PDf Conversion of file with TXT extension, but inside EML

Hello,

we have a few questions:

Baseline:
We have an email attachment (See Attachment) which extension is .TXT. Therefore, we take for the PDF conversion Aspose.Words.

The problem is that the attachment is actually an EML file.

1.) When we convert this file with Aspose.Words is not, as expected, the pure text in PDF, but similar to a mail, only without header info.
-> Why isn’t there a pure text in the PDF?
-> How does Aspose decide whether it comes out as pure text or re-formatted in PDF?
-> If Aspose already detects that it is an EML file, why are the headers removed?
-> How can we sure that when converting a “pure” TXT file, even pure text in PDF will come out without any format adjustments?

2.) Is there a way of Aspose to analyze a TXT to determine that it is an EML file and then use Aspose.EMail to convert?

EMLInside.zip (84.9 KB)

Thank you and greetings,
Andy

@AStelzner Extension does not matter to Aspose.Words, because it analyzes the file and detects it’s real file format. In your case original file format is detected as MHTML. You can use FileFormatUtil to detect original document format. Please see our documentation to learn more about detecting file format.

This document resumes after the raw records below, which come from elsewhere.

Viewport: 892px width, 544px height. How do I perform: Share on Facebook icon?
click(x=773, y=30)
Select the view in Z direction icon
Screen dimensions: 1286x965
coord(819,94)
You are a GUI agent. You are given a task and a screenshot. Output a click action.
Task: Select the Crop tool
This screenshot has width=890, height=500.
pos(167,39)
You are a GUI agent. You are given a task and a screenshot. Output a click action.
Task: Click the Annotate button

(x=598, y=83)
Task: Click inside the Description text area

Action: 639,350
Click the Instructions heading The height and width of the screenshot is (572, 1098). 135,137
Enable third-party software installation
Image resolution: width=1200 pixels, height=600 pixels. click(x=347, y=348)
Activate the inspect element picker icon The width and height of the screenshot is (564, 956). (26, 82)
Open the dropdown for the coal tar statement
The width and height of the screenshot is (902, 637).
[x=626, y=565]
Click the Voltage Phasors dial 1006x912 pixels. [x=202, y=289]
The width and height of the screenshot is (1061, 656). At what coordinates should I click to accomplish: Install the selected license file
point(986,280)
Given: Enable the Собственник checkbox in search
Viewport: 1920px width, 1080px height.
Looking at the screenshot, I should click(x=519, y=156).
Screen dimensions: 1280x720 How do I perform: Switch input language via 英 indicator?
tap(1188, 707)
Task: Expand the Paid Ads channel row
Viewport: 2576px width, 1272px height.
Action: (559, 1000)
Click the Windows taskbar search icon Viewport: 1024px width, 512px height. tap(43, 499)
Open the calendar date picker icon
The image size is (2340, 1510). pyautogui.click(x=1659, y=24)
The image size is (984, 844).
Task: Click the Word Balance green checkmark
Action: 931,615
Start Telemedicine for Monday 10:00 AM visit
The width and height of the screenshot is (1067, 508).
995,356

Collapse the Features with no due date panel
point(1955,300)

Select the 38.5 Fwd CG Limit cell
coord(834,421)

In your case if you run the following simple code, you will get MHTML:

FileFormatInfo info = FileFormatUtil.DetectFileFormat(@"C:\Temp\EMLInside.txt");
Console.WriteLine(info.LoadFormat);

Thanks!

Following questions are not answered :slight_smile:
-> If Aspose already detects that it is an EML file, why are the headers removed in the PDF?
-> How can we sure that when converting a “pure” TXT file, even pure text in PDF will come out without any format adjustments? Aspose.Cells to PDF Converter? What is the “best practice” for plain text?

@AStelzner

Aspos.Words simply loads the document as MHTML. If you change extension of your file to .mhtml and open it in the browser, you will see exactly the same content.

You can explicitly specify load format, but in this case in the output document you will see the internal representation of your MHTML file. Like if you open it in notepad. For example the following code will produce this output: out.pdf (179.7 KB)

LoadOptions opt = new LoadOptions();
opt.LoadFormat = LoadFormat.Text;
Document doc = new Document(@"C:\Temp\EMLInside.txt", opt);
doc.Save(@"C:\Temp\out.pdf");

What tool to use depends on your original load format.